▶ [Extract to read]
------------------------

Sometimes it feels like my blood contains zeros and ones...
Programming is something that comes naturally and I've honed the craft over my entire career. On these pages I'll share documentation, training guides that I used when teaching at a local college, and an extensive collection of Kixtart functions.
Intro to Programming
This guide was written for a course I presented at a local college. The course was intended to teach network administrators the fundamentals of scripting and automation so that repetitive tasks could be performed consistently and accurately. We start with analogies of things everyone understands - a recipe for a P&J sandwich, Tupperware containers, and Ice Cube trays. The course develops concepts and ideas that can be applied to most languages, and uses the freely available Kixtart admin scripting language for training examples.

------------------------

▶ [Material]
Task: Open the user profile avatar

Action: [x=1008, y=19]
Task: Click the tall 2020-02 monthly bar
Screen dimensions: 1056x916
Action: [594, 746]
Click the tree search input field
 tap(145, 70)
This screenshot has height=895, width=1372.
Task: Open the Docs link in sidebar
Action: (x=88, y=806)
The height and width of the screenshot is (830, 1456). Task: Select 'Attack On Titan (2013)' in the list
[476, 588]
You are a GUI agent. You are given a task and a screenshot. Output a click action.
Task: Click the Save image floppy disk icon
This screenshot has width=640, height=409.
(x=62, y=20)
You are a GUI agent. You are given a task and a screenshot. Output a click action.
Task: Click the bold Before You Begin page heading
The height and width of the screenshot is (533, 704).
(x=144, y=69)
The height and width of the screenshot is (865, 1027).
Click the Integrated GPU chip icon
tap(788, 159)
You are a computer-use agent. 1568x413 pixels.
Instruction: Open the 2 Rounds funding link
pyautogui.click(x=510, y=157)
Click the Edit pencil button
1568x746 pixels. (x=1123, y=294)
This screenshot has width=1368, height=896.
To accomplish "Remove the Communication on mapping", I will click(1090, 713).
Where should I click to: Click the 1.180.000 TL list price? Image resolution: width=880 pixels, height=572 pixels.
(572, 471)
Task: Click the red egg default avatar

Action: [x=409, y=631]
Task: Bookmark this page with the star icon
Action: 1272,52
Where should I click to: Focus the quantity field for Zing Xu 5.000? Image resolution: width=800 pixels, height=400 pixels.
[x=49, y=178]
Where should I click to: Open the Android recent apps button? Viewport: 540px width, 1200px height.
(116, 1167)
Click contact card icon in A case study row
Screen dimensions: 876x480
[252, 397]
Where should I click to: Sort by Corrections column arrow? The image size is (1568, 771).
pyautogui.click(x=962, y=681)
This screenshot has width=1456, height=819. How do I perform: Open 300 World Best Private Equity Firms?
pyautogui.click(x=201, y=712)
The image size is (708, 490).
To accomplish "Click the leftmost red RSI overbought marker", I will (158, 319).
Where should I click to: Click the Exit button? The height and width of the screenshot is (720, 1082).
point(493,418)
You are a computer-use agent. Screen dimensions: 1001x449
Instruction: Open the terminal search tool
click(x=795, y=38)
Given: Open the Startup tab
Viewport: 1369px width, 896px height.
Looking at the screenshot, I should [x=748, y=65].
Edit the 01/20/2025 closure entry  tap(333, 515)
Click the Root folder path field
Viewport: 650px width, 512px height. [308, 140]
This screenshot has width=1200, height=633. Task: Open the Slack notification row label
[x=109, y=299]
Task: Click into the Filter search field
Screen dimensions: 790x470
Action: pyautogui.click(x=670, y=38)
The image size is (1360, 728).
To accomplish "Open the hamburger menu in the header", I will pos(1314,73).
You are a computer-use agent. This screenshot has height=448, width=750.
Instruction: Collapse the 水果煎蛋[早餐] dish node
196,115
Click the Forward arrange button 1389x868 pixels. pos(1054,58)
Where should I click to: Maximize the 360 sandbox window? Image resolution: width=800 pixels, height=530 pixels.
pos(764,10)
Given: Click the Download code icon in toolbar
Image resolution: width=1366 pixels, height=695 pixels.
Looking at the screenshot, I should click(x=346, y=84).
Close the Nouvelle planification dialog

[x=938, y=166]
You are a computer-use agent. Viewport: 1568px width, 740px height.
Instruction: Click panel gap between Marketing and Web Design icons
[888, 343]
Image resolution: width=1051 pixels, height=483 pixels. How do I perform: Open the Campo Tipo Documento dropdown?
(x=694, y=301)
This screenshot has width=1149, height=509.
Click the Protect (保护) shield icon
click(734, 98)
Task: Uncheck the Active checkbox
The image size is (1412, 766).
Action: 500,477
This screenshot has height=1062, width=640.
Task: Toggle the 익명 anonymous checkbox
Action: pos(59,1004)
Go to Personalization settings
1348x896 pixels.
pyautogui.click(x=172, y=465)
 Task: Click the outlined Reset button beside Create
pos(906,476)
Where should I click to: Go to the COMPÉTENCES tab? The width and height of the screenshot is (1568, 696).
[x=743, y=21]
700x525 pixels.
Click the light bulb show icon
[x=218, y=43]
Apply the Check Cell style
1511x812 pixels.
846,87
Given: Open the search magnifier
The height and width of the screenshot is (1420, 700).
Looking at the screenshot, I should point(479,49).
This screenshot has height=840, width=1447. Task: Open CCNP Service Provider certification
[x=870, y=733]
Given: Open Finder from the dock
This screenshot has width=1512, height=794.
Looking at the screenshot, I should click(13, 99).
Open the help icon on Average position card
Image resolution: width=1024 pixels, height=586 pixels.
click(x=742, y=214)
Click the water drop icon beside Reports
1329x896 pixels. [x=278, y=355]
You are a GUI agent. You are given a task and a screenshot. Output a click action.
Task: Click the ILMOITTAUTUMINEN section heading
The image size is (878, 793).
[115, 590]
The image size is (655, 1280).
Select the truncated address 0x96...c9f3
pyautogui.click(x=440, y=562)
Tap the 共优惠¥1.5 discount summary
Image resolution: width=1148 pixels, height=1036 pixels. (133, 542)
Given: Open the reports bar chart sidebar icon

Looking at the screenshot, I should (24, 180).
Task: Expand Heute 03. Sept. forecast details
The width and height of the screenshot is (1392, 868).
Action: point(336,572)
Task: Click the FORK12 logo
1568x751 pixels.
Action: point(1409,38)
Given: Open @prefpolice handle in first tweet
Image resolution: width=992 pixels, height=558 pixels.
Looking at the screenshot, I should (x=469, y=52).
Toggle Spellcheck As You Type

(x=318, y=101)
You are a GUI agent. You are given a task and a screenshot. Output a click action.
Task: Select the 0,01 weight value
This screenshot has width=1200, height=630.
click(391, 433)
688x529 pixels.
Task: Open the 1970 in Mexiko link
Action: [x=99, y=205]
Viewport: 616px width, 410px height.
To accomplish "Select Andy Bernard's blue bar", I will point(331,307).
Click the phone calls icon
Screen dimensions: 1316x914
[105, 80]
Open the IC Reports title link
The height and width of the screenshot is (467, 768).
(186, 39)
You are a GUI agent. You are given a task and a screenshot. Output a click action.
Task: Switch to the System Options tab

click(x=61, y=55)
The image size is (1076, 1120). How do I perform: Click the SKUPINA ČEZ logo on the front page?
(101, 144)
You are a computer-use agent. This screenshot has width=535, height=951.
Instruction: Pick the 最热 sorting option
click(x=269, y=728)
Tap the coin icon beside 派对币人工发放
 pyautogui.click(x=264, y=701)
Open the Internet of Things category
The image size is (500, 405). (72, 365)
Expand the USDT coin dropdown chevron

------------------------

▶ [To-do list]
**1)** In the programming text, which scripting language does the course use for its training examples?
**2)** Please carry on the programming text from the point where it stops.

▶ [Expected responses]
**1)** The freely available Kixtart admin scripting language.

**2)**
Download the Guide
Kixtart - Admin Scripting Language
Kixtart was originally released as part of the Windows 2000 Resource Kit as a login script processer. Over the years, it has developed into a powerful yet easy to learn and use language for any administrative task. Beyond the built-in functionality, Kixtart benefits from a community-driven library of functions that extend its capabilities. It can also employ COM, allowing it to communicate with any COM-enabled application, such as MS Office, SQL, WMI/WSH, PowerShell, and more.
I have personally developed an extensive library of Kixtart functions, some based on those available publicly, most developed internally, but all written in a consistent format that assures that they will all work together.
Having an extensive library means needing an innovative way to leverage it. KGen is a tool I developed for this purpose. KGen works as a form of linker - it starts by indexing your function library and creating a map of function to filename. Next, it scans your source code and identifies each external function that is referenced. It then assembles your script, automatically loading any externally referenced function or library, then rescanning to recursively resolve dependencies. When the complete script is generated, it performs a "Sanity Check" by looking for undeclared variables, variables declared but not referenced, and any mis-matched objects, from quotes and parenthesis to For/Next and If/EndIf pairs. KGen lets you leverage your UDF library as if every function was built into Kixtart directly. The KGen tool has a comprehensive User Guide that explains it's configuration and operation.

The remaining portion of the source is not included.